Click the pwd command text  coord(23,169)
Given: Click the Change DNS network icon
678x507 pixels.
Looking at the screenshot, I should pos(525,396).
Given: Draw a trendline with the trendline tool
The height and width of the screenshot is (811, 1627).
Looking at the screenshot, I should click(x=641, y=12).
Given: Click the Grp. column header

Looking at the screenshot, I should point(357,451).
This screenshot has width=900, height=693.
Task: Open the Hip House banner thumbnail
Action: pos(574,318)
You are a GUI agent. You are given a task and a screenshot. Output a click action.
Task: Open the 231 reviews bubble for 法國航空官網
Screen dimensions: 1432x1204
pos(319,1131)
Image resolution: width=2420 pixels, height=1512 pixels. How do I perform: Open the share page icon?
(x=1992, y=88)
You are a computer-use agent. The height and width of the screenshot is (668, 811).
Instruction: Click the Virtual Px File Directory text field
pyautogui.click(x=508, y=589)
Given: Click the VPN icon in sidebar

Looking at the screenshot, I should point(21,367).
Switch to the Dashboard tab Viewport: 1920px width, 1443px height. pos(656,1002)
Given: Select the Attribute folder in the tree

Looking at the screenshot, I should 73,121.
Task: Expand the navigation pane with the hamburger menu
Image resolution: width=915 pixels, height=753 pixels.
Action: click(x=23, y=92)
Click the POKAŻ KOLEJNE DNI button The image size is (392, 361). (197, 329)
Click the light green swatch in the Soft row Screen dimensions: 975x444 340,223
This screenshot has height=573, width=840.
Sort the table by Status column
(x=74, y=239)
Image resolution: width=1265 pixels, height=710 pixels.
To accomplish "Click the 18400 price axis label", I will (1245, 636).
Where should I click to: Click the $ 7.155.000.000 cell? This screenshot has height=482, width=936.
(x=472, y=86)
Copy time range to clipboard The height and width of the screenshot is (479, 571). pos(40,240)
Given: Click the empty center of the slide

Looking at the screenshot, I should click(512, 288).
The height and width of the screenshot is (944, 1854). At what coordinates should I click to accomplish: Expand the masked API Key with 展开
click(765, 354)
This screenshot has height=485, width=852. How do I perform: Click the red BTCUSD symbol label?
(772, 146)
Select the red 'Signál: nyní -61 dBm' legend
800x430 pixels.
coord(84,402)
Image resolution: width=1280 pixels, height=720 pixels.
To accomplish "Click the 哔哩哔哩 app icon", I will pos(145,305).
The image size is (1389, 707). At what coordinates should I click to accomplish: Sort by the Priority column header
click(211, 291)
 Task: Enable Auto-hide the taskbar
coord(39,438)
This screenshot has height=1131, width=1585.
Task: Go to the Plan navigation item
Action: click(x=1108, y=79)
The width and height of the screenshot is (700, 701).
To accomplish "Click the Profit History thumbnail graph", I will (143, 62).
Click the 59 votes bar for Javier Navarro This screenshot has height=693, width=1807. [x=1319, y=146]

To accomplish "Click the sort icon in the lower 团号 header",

> _SET EXERCISE_: Give the lines of the material above as a numbered list, leaving out the blank lines.

> _RESULT BELOW_:
1. Click the pwd command text  coord(23,169)
2. Given: Click the Change DNS network icon
3. 678x507 pixels.
4. Looking at the screenshot, I should pos(525,396).
5. Given: Draw a trendline with the trendline tool
6. The height and width of the screenshot is (811, 1627).
7. Looking at the screenshot, I should click(x=641, y=12).
8. Given: Click the Grp. column header
9. Looking at the screenshot, I should point(357,451).
10. This screenshot has width=900, height=693.
11. Task: Open the Hip House banner thumbnail
12. Action: pos(574,318)
13. You are a GUI agent. You are given a task and a screenshot. Output a click action.
14. Task: Open the 231 reviews bubble for 法國航空官網
15. Screen dimensions: 1432x1204
16. pos(319,1131)
17. Image resolution: width=2420 pixels, height=1512 pixels. How do I perform: Open the share page icon?
18. (x=1992, y=88)
19. You are a computer-use agent. The height and width of the screenshot is (668, 811).
20. Instruction: Click the Virtual Px File Directory text field
21. pyautogui.click(x=508, y=589)
22. Given: Click the VPN icon in sidebar
23. Looking at the screenshot, I should point(21,367).
24. Switch to the Dashboard tab Viewport: 1920px width, 1443px height. pos(656,1002)
25. Given: Select the Attribute folder in the tree
26. Looking at the screenshot, I should 73,121.
27. Task: Expand the navigation pane with the hamburger menu
28. Image resolution: width=915 pixels, height=753 pixels.
29. Action: click(x=23, y=92)
30. Click the POKAŻ KOLEJNE DNI button The image size is (392, 361). (197, 329)
31. Click the light green swatch in the Soft row Screen dimensions: 975x444 340,223
32. This screenshot has height=573, width=840.
33. Sort the table by Status column
34. (x=74, y=239)
35. Image resolution: width=1265 pixels, height=710 pixels.
36. To accomplish "Click the 18400 price axis label", I will (1245, 636).
37. Where should I click to: Click the $ 7.155.000.000 cell? This screenshot has height=482, width=936.
38. (x=472, y=86)
39. Copy time range to clipboard The height and width of the screenshot is (479, 571). pos(40,240)
40. Given: Click the empty center of the slide
41. Looking at the screenshot, I should click(512, 288).
42. The height and width of the screenshot is (944, 1854). At what coordinates should I click to accomplish: Expand the masked API Key with 展开
43. click(765, 354)
44. This screenshot has height=485, width=852. How do I perform: Click the red BTCUSD symbol label?
45. (772, 146)
46. Select the red 'Signál: nyní -61 dBm' legend
47. 800x430 pixels.
48. coord(84,402)
49. Image resolution: width=1280 pixels, height=720 pixels.
50. To accomplish "Click the 哔哩哔哩 app icon", I will pos(145,305).
51. The image size is (1389, 707). At what coordinates should I click to accomplish: Sort by the Priority column header
52. click(211, 291)
53.  Task: Enable Auto-hide the taskbar
54. coord(39,438)
55. This screenshot has height=1131, width=1585.
56. Task: Go to the Plan navigation item
57. Action: click(x=1108, y=79)
58. The width and height of the screenshot is (700, 701).
59. To accomplish "Click the Profit History thumbnail graph", I will (143, 62).
60. Click the 59 votes bar for Javier Navarro This screenshot has height=693, width=1807. [x=1319, y=146]
61. To accomplish "Click the sort icon in the lower 团号 header",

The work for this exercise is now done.